The refrigerator hums loudly behind me. I think about something I read recently by Henri Nouwen:
How can we embrace poverty as a way to God when everyone around us wants to become rich? Poverty has many forms. We have to ask ourselves: “What is my poverty?” Is it lack of money, lack of emotional stability, lack of a loving partner, lack of security, lack of safety, lack of self-confidence? Each human being has a place of poverty. That’s the place where God wants to dwell! “How blessed are the poor,” Jesus says (Matthew 5:3). This means that our blessing is hidden in our poverty.

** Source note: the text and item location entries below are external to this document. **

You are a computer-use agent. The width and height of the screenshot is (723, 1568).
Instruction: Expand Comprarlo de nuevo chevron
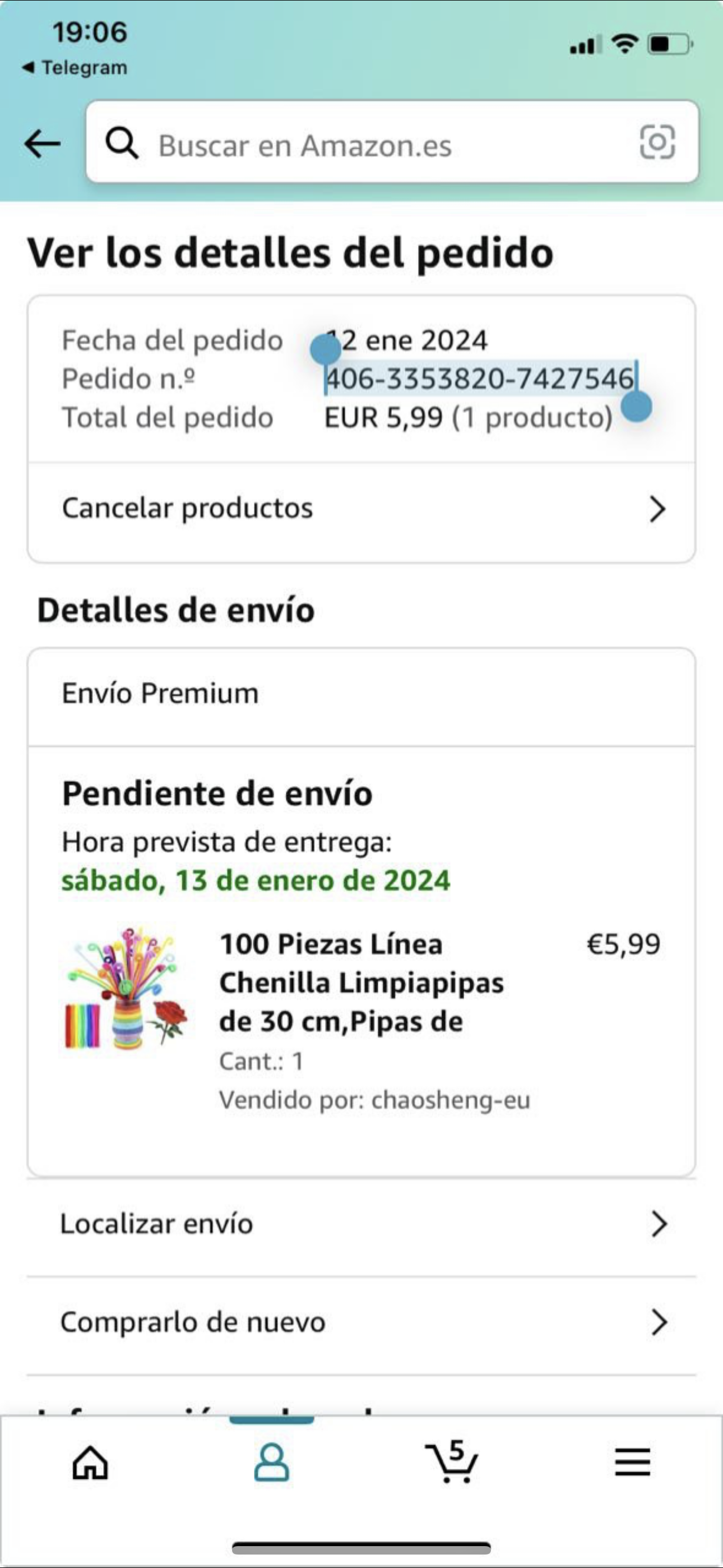[x=659, y=1323]
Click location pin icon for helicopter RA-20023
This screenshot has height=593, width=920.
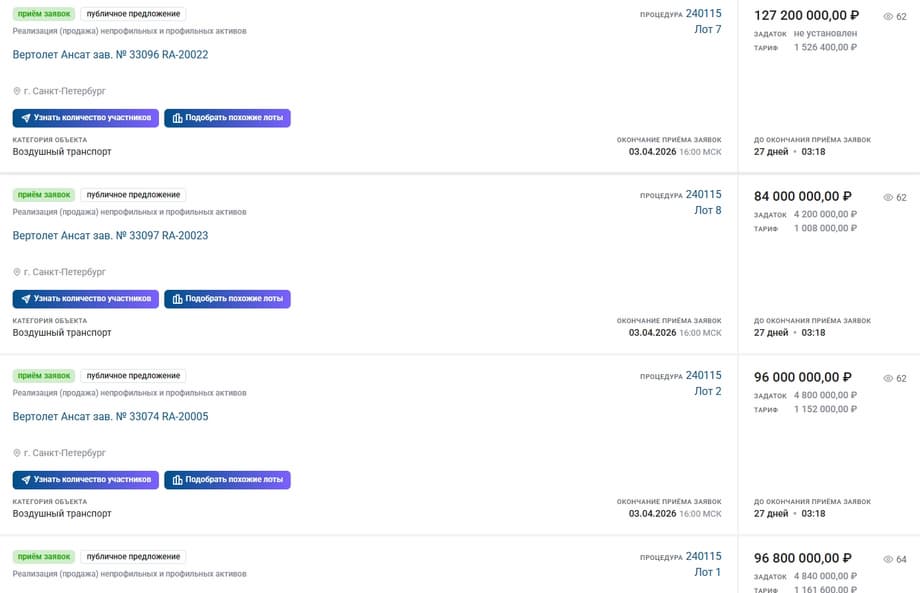click(x=17, y=272)
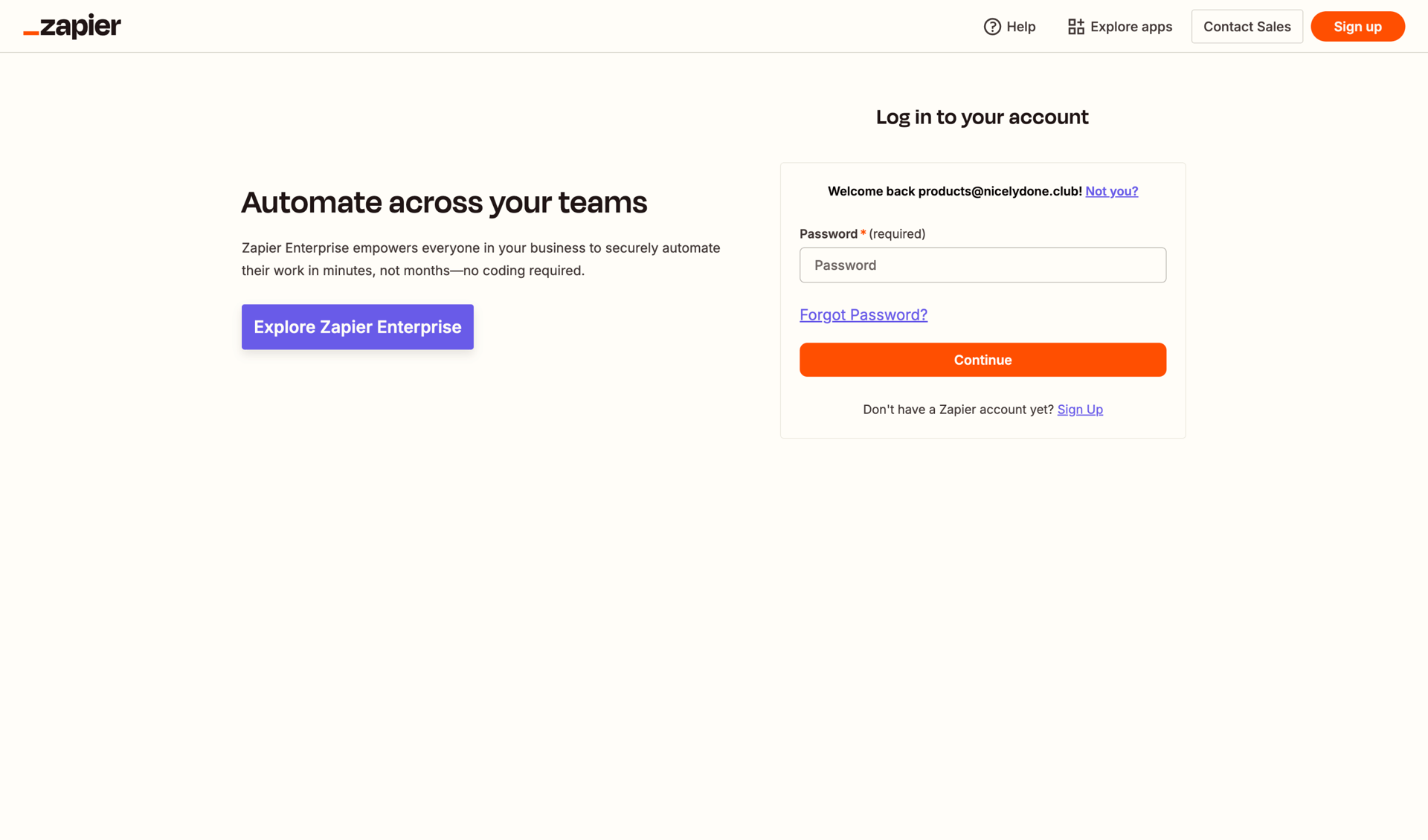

We are so inclined to cover up our poverty and ignore it that we often miss the opportunity to discover God, who dwells in it. Let’s dare to see our poverty as the land where our treasure is hidden.
For the last 71 days I thought my poverty was being in a challenging financial situation. As I wait for a few new projects to start up, I’ve had weeks where I’ve made a grand total of $160, or had to get by with putting $5 in the gas tank, or delayed paying a bill so that we could buy groceries.
But as I sit here in the dark of my parents’ basement, waiting for the tide to turn, the quietest of voices hints at a truth I’ve been trying to ignore.
Your poverty isn’t in your finances. Your poverty is that you want to have your own way, and I’m telling you to wait, and you can’t deal with that right now. That’s where your poverty lies – your inability to trust.
And I know that it’s true, because I want the new projects to come through NOW and I want to find a new house and move out of my parents basement NOW and I want my life to begin looking the way I want it to look.
NOW.
So I make a conscious decision to embrace this poverty of uncertainty, and to seek out God somewhere in the midst of it. I prepare myself to meet people in Sri Lanka whose poverty will be so much more obvious and outward. And I try to be okay with my own less-than-ness, because, to paraphrase the Apostle Mark:
Blessed are the less-than…for theirs is the kingdom of heaven.